• Exercise prompt: Extract the stretch of lines that starts at the line with "Given: Click package" and ends at the last line of the data below. Give it exactly, without pictures.

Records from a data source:
- - - - - - -

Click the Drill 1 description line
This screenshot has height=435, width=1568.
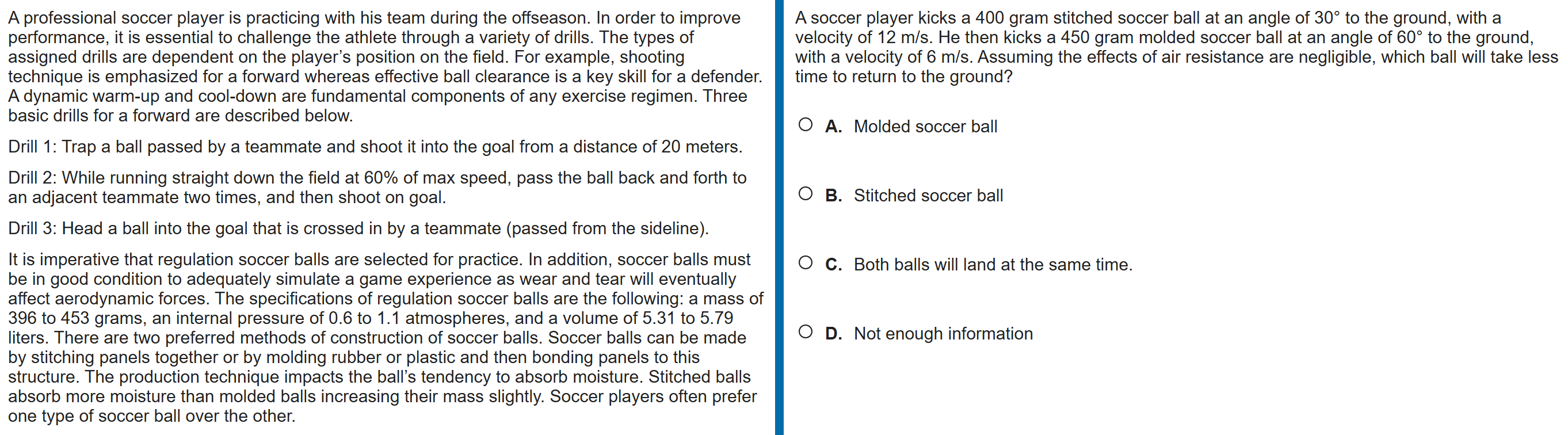click(x=375, y=147)
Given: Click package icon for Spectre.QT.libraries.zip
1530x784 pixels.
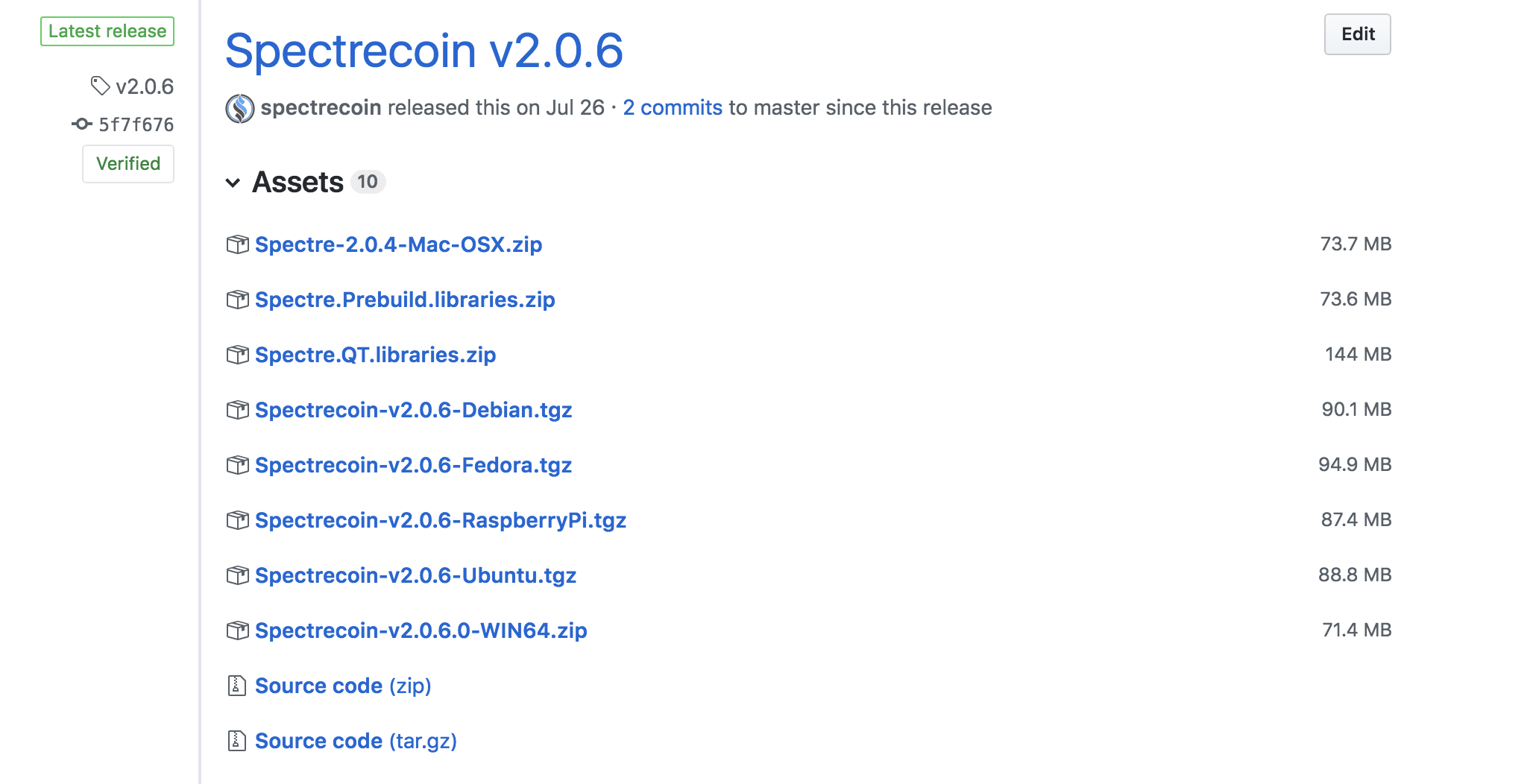Looking at the screenshot, I should [x=237, y=355].
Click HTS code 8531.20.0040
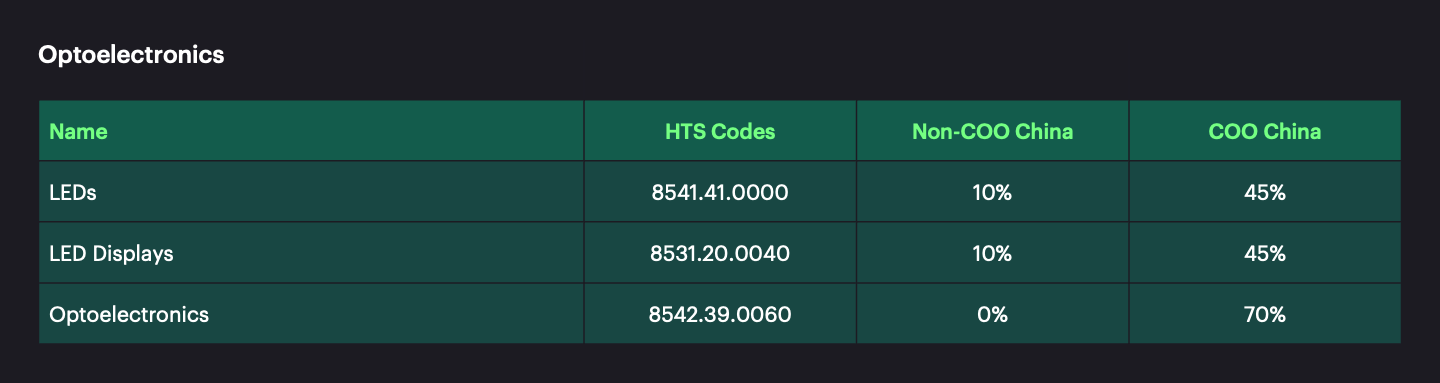Screen dimensions: 1440x383 click(720, 253)
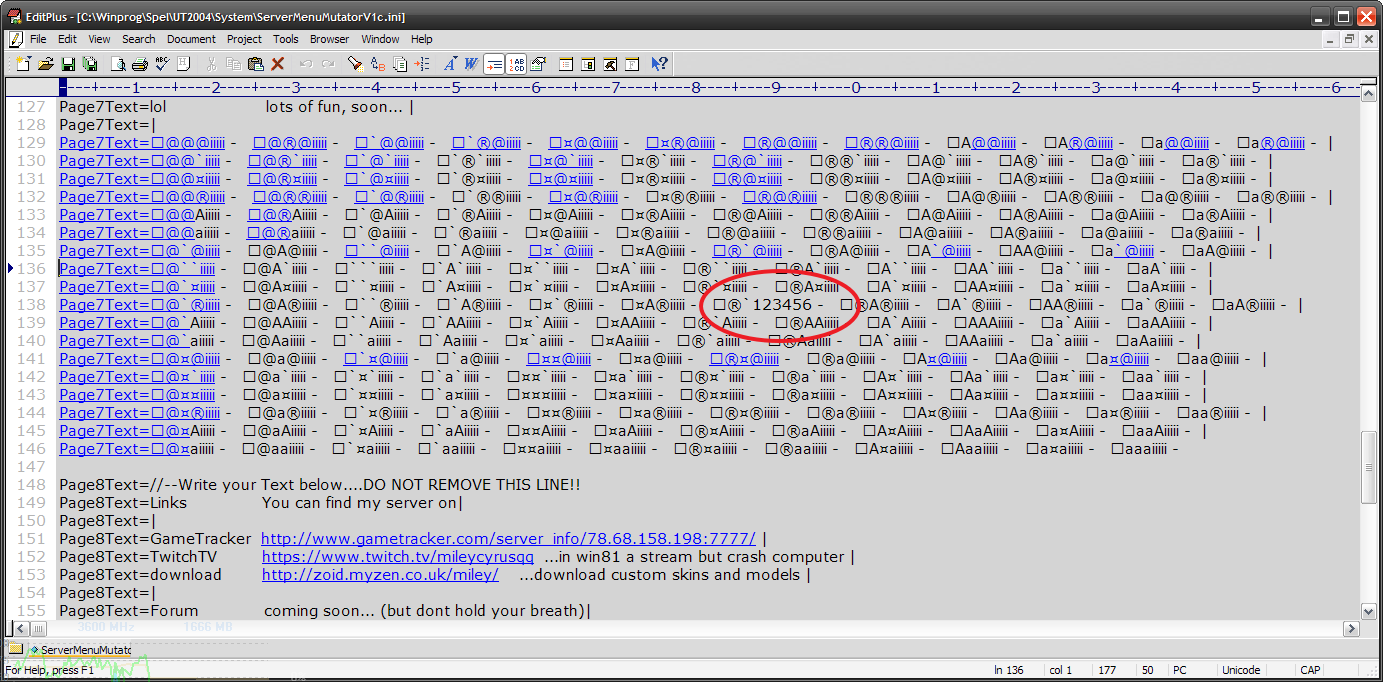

- - - - - - -

• Exercise solution:
Given: Click package icon for Spectre.QT.libraries.zip
1530x784 pixels.
Looking at the screenshot, I should [x=237, y=355].
Click HTS code 8531.20.0040
Screen dimensions: 1440x383 click(720, 253)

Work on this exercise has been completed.